Według przekazanych przez Ministerstwo Rolnictwa i Rozwoju Wsi (MRiRW) informacji, w Polsce potwierdzono 23 ogniska rzekomego pomoru drobiu (znanego również pod nazwą choroby Newcastle) w stadach komercyjnych oraz 26 ognisk w stadach przyzagrodowych. Ostatnie ognisko wykryto w powiecie piotrkowskim.
"Minister rolnictwa Czesław Siekierski podpisał rozporządzenie w sprawie środków podejmowanych w związku z wystąpieniem rzekomego pomoru drobiu. Podpisane rozporządzenie zostało skierowane do ogłoszenia w trybie pilnym. Rozporządzenie wprowadza środki bioasekuracyjne oraz obowiązek szczepienia kur i indyków utrzymywanych w gospodarstwach komercyjnych oraz zakładach wylęgu drobiu" - podał resort w sobotnim komunikacie.
Dalsza część artykułu pod materiałem wideo
Zgodnie z rozporządzeniem gospodarstwa komercyjne są zobowiązane stosować wzmocnione środki bioasekuracyjne, w tym maty lub niecki dezynfekcyjne przed wejściami do budynków, jak i wjazdami do gospodarstw oraz środki bezpieczeństwa biologicznego i ochrony osobistej. Wprowadzony został również obowiązek szczepienia kur i indyków utrzymywanych w gospodarstwach komercyjnych oraz wylęgarniach.
Choroba, która dotyka wielu krajów
Jak tłumaczyły w styczniu WP Finanse, rzekomy pomór drobiu (choroba Newcastle) to groźna wirusowa choroba, której ogniska pojawiają się w kolejnych polskich fermach. Rolnicy hodujący na skalę przemysłową drób w przypadku wystąpienia choroby muszą gazować całe stada.

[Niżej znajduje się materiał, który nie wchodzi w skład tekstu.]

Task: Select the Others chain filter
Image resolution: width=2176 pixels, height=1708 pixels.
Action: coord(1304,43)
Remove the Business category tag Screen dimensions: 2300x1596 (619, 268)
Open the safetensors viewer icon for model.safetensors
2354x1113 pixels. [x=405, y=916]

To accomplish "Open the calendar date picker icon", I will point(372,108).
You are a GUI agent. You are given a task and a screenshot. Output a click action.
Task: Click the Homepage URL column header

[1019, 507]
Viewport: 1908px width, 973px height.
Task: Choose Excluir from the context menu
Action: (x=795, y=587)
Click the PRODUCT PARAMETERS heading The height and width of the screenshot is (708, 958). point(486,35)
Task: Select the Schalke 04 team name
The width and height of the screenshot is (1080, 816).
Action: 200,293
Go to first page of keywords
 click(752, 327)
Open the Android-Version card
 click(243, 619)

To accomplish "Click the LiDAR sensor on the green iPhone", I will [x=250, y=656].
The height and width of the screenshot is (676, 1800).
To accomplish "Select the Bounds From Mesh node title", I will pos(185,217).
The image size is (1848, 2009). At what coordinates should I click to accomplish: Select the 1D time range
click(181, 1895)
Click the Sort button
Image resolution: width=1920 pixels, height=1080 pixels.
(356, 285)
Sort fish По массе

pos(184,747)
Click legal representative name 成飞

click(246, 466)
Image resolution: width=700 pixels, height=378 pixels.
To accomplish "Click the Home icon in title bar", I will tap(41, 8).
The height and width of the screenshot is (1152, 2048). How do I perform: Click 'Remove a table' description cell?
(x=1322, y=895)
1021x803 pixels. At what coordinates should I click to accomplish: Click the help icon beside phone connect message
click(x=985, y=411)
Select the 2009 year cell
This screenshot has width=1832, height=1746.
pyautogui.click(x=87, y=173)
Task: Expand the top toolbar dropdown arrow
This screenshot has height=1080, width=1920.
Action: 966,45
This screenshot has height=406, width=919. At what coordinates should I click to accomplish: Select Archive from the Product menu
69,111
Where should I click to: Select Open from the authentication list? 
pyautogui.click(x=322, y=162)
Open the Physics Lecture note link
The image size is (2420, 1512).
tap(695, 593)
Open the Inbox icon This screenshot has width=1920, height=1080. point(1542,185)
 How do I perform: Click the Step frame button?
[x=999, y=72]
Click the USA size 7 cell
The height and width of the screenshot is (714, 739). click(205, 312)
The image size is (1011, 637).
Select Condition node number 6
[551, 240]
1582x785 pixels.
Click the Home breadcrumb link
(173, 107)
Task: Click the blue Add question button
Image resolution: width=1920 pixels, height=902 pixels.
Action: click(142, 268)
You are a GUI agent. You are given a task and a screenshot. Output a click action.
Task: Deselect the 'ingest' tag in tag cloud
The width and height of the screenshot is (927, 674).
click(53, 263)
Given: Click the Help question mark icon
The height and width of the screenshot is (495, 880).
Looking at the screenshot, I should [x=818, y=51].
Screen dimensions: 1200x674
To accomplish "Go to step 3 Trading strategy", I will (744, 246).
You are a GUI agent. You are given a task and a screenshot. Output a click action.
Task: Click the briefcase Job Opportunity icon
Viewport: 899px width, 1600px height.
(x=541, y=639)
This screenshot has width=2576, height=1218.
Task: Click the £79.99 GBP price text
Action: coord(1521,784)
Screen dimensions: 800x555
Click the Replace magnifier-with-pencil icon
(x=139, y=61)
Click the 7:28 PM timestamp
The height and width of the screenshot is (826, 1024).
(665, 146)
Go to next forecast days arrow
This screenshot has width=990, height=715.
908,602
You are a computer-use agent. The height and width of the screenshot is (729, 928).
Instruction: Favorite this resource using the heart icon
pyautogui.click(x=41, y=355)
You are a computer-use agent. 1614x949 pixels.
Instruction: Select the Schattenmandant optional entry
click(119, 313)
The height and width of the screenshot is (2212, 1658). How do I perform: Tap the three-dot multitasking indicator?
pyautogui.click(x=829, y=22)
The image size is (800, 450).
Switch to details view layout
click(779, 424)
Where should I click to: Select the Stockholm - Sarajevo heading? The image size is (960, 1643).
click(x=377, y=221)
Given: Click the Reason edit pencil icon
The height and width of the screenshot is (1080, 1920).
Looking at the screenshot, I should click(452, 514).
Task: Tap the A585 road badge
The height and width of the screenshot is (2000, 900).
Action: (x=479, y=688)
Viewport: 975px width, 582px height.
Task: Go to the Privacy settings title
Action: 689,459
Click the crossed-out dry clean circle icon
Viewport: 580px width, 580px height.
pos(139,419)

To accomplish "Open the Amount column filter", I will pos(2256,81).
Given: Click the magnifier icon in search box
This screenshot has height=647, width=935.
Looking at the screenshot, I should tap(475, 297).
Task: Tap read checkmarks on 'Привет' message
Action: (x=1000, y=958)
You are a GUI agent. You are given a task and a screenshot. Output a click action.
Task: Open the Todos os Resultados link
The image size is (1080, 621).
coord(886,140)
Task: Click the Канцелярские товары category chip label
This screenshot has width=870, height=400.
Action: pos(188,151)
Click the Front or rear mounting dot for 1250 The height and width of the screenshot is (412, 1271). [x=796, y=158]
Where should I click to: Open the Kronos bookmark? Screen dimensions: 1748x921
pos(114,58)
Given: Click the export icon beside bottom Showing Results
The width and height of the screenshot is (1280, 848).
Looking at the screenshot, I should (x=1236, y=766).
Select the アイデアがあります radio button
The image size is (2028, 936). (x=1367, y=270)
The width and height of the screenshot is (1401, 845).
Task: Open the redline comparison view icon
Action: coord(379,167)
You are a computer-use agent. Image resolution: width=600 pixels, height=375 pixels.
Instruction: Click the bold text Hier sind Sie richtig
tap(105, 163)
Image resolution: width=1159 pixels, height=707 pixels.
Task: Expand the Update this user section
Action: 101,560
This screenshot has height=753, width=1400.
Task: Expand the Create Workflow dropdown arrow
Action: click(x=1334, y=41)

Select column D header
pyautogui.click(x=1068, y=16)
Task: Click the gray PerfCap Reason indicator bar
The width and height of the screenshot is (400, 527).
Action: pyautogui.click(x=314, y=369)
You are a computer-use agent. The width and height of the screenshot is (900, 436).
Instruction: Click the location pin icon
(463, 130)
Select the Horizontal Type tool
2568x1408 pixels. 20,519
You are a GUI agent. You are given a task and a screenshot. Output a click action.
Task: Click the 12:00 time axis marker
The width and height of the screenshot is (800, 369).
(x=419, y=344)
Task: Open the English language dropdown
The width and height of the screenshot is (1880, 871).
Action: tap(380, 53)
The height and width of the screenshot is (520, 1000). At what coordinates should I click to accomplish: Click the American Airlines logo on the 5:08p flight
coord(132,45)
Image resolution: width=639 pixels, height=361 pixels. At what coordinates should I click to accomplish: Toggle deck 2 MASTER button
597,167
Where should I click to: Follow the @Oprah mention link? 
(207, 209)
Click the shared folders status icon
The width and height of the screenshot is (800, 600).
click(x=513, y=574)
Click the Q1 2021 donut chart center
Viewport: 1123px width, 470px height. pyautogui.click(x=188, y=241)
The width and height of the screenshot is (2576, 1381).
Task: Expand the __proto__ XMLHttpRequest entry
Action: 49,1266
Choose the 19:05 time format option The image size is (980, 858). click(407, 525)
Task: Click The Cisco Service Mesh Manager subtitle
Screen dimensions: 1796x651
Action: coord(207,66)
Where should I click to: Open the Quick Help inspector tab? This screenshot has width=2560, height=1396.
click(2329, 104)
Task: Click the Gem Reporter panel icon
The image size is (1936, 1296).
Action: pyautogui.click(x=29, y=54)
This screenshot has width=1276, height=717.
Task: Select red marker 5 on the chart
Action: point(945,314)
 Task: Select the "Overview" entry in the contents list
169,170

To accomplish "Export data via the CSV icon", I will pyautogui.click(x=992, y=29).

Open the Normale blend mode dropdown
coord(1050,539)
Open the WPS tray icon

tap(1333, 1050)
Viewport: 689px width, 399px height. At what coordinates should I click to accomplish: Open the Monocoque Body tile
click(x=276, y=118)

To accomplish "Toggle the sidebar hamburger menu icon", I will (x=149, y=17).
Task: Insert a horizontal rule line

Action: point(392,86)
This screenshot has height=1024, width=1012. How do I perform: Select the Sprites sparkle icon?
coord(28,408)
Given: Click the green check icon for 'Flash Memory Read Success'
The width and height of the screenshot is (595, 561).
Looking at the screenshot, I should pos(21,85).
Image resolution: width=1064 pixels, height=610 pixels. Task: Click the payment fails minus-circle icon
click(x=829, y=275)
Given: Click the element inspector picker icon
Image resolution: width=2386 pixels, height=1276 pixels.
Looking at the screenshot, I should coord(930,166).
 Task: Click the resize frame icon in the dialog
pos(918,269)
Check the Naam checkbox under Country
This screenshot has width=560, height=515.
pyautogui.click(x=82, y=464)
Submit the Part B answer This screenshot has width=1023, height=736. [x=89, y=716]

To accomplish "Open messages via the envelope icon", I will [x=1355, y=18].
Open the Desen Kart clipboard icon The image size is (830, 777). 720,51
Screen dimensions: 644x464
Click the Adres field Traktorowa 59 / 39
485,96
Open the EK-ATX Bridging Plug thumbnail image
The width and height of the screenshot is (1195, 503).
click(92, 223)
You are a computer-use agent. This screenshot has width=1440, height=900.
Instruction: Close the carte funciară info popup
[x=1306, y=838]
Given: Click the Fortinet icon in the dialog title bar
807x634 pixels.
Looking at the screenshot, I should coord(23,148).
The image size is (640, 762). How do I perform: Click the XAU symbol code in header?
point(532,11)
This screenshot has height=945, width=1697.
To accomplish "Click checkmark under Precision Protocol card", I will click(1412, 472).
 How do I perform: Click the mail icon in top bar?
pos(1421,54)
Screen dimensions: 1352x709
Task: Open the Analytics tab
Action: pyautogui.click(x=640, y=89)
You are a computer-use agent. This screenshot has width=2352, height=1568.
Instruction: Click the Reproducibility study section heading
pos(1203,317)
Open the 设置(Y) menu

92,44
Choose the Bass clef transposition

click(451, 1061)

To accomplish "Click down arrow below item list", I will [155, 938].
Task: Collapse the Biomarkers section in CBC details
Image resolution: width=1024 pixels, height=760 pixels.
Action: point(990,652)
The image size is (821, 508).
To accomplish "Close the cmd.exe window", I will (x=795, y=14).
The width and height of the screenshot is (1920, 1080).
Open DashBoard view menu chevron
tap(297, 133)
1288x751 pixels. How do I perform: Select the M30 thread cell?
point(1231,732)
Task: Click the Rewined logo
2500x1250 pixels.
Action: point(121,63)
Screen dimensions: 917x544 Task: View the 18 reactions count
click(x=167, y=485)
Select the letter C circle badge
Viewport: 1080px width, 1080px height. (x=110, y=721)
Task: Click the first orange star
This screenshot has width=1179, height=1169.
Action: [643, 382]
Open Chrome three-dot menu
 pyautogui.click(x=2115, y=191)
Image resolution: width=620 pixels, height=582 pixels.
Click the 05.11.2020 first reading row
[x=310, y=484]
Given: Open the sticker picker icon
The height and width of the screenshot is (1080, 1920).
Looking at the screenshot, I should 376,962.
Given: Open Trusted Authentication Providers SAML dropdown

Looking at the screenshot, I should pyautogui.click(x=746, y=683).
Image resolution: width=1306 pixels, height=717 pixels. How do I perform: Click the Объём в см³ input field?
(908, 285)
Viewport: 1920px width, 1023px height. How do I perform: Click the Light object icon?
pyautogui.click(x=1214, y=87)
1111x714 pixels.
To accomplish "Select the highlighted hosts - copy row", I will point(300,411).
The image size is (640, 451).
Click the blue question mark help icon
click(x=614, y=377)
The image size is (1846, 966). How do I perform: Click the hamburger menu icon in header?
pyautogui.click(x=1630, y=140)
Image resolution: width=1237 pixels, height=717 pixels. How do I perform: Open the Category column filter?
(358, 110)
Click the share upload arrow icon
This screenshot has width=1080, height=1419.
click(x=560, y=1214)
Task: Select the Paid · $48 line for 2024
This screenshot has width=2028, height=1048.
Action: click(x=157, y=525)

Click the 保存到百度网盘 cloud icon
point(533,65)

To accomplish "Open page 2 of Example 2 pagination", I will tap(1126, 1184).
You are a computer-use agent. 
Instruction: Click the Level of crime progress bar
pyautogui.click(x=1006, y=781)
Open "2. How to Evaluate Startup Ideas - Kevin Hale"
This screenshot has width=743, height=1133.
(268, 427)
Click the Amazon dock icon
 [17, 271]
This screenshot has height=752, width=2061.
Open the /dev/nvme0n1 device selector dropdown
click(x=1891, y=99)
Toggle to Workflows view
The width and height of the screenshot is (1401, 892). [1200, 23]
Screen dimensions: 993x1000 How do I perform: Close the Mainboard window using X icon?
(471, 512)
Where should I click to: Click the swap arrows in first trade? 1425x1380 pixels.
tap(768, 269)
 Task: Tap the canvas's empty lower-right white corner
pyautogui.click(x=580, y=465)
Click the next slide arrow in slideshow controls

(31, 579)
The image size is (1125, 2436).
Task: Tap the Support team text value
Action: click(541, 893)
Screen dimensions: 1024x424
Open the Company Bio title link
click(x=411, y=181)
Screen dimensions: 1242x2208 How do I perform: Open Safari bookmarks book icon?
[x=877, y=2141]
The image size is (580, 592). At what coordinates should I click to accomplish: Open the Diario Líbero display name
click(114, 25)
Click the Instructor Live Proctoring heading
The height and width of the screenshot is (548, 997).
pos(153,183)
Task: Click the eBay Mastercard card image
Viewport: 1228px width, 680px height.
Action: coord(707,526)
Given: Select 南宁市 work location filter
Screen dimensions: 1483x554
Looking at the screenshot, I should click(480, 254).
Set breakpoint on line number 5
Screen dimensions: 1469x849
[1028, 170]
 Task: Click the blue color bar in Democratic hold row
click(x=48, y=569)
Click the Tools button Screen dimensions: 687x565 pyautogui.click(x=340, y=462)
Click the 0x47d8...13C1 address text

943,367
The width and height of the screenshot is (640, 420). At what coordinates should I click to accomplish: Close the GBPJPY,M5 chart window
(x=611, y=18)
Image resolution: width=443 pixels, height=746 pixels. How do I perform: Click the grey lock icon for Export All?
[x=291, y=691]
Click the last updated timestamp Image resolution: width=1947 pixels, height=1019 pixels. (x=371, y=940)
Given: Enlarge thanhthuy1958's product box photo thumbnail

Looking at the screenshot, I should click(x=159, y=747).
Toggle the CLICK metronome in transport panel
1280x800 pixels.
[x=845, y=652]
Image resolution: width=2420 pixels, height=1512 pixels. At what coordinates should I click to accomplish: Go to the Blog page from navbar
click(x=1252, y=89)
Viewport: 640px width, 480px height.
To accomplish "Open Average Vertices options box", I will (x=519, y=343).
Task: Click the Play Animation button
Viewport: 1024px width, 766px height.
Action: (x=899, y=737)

- Rzekomego pomoru drobiu (ND) nie jesteśmy w stanie leczyć. Wirus jest bardzo groźny dla ptaków – posiadacze drobiu zgłaszają do powiatowego inspektoratu weterynarii podejrzenie choroby zakaźnej, ponieważ spada aktywność ptaków, są apatyczne, przestają jeść i pić, a rośnie śmiertelność – mówił WP Finanse lek. wet. Katarzyna Szczubiał z Wojewódzkiego Inspektoratu Weterynarii w Lublinie.